• [Quoted text]
::::::

This week saw the 2019 conference of Write the Docs Australia. I was delighted to be able to take part in this event. So many good discussions, interesting talks, and lovely people!
On the Thursday afternoon of the conference, I ran an open source doc fixit. A doc fixit is an event where people get together to fix problems in a set of documentation. In the space of just two hours, a group of Write the Docs attendees contributed polish and shine to the Kubeflow documentation. Two fellow tech writers from Google assisted at the event: Alec Glassford and Riona MacNamara.
Together the fixit participants fixed 33 bugs and merged 31 pull requests (PRs). Thirty-three sets of textual and formatting improvements. That’s a really great contribution to the Kubeflow open source doc set.
The screenshot shows some of the PRs submitted on GitHub by the fixit participants. A pull request (PR) is a set of changes that a contributor is presenting for merging into the open source project:
What do the resulting docs look like? One of the pages that received tech writer love was the guide to authenticating Kubeflow to GCP:
Approximately 20-25 people took part in the fixit. A few people paired up to work together, which resulted in 15 individuals submitting pull requests (PRs). Some people submitted two or three PRs, leading to a total of 31 PRs.
The participants were a diverse group. Most were technical writers, given that the fixit was part of a Write the Docs conference. A few people had prior experience of GitHub, but most were new to open source and GitHub.
Goals and tactics
My goal for this fixit was to ensure that the participants had an enjoyable experience as well as the opportunity to learn a bit about open source processes and GitHub technology. I knew that the participants would have no knowledge of the product that the docs cover (Kubeflow).
Another important goal was to contribute meaningful improvements to the Kubeflow docs. Kubeflow is working towards a v1.0 release in January 2020. In the open source world, v1.0 is an important milestone, bringing certain guarantees of stability and polish. The v1.0 docs need to be polished too.
With the above in mind, I decided on a few tactics:
- Keep the fixes relatively simple: typos, list formatting, broken links, outdated content. I did sprinkle in a couple of more complex fixes, where people needed to trawl through other PRs or issues to gather information. Those were for the folks who were already comfortable on GitHub.
- Describe the fixes in detail, so that people didn’t inadvertently change the meaning of a sentence when polishing the syntax.
- Make sure that only one person would submit a PR for a given page. I wanted to avoid messy merge conflicts, which may be frustrating and may even be difficult to resolve in the course of a two-hour fixit. I created a spreadsheet with one row per page, listing all the fixes required on that page. The fixit participants would then put their names next to one or more rows, to claim the pages they would work on.
- Have three of us (Riona, Alec, and myself) walking around the room and assisting with the tricky bits.
- Have the three of us reviewing and approving PRs as they came in, so that the participants could see the results of their work published in the doc set as soon as possible.
- Provide a detailed guide for participants, including the basics of how to work in GitHub and how to update the Kubeflow docs. I wrote the guide, then asked Alec to test it. It was a good thing that he did test the guide, because it turns out that the GitHub experience is quite different for someone who doesn’t have contributor rights to a repository (Alec didn’t yet have them when he tested the guide) as opposed to someone who does (I’m an administrator of the GitHub repo and a member of the Kubeflow organisation).

::::::

• [Collected data]
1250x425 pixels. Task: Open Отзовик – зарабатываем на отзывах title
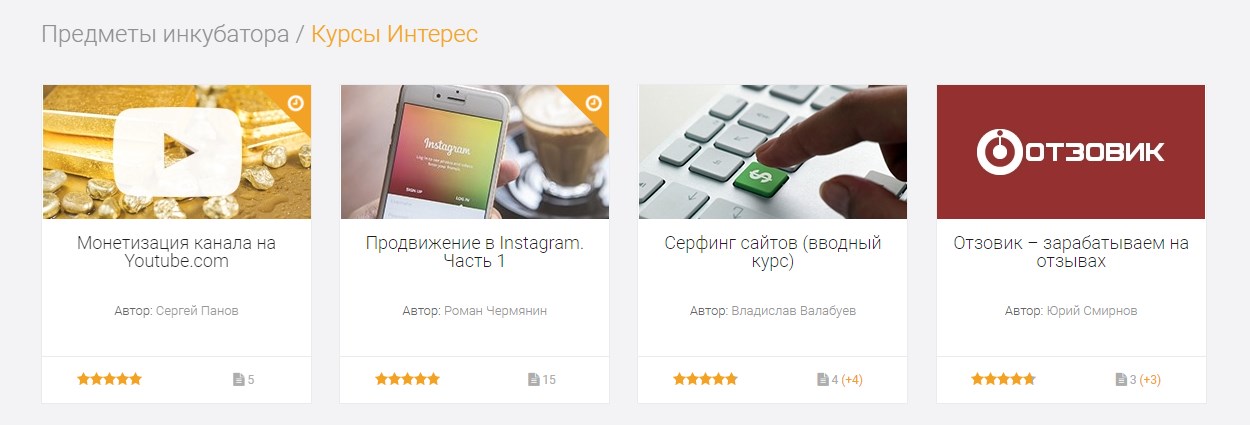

::::::

• [What is asked]
A) Extract everything in the doc fixit post from "Together the fixit" down to "source doc set.".
B) Which two Google tech writers assisted at the event described in the doc fixit post?
C) Carry on the doc fixit post from its last sentence.

• [Answers to each task]
A)
Together the fixit participants fixed 33 bugs and merged 31 pull requests (PRs). Thirty-three sets of textual and formatting improvements. That’s a really great contribution to the Kubeflow open source doc set.

B) Alec Glassford and Riona MacNamara.

C)
- Direct participants to use the GitHub web interface rather than the git command line interface.
- Attempt to review and approve the PRs during the course of the fixit, so that participants could see the results of their work in the repository and on the docs website. To make this happen, I granted Alec and Riona the necessary review and approval permissions on the GitHub repository where the docs reside. We’ll remove those permissions now that the fixit is over.
What happened at the fixit
At the start of the fixit, I presented a short talk introducing the concepts of open source software and documentation, and the goals of the Kubeflow project.
Then the participants chose a page to work on, based on the spreadsheet we had prepared, and started work.
- Their first task was to create an issue in the GitHub repo where the docs reside, to track their work.
- Their second task was to find the page that needed fixing, and open the page in edit mode.
- After making the necessary updates, the participants submitted a PR for review.
Alec, Riona, and I moved around the room, answering questions and helping people do the initial signups and then submit their issues and PRs.
In between answering questions, we also reviewed the incoming PRs and approved each one when it was ready for merging into the docs repository on GitHub. The continuous merge/publish tools on the GitHub project merged the change and published the update in the docs.
Hiccups and learning
All in all, things went smoothly. I’m very happy with the results. Huge thanks to the participants and to Alec and Riona for their help both before and during the fixit.
Alec, Riona and I were pretty busy helping the participants with various signup processes, GitHub idiosyncrasies, and other tricky bits. We didn’t have much time for reviewing and approving PRs. Next time, more assistants!
A few participants were confused about the difference between an issue and a PR in the GitHub repository. This reminds me how easy it is to succumb to the curse of knowledge: the fixit guide explained why it’s a good idea to create an issue (thanks Alec for suggesting this addition!) but it didn’t go into detail about the difference between an issue and a PR. If both those things are new to you, the difference is not obvious, particularly since they look very similar on GitHub.
A number of participants commented that the initial process of starting to contribute was lengthy and a bit bumpy. People need to sign up to GitHub, sign the contributor licence agreement (CLA), open a page for editing, then follow the GitHub prompts to submit the change, then create a PR (twice, seemingly, as the UI is a little clumsy). People were delighted to know that much of the process is once-off, and their second PR went more smoothly.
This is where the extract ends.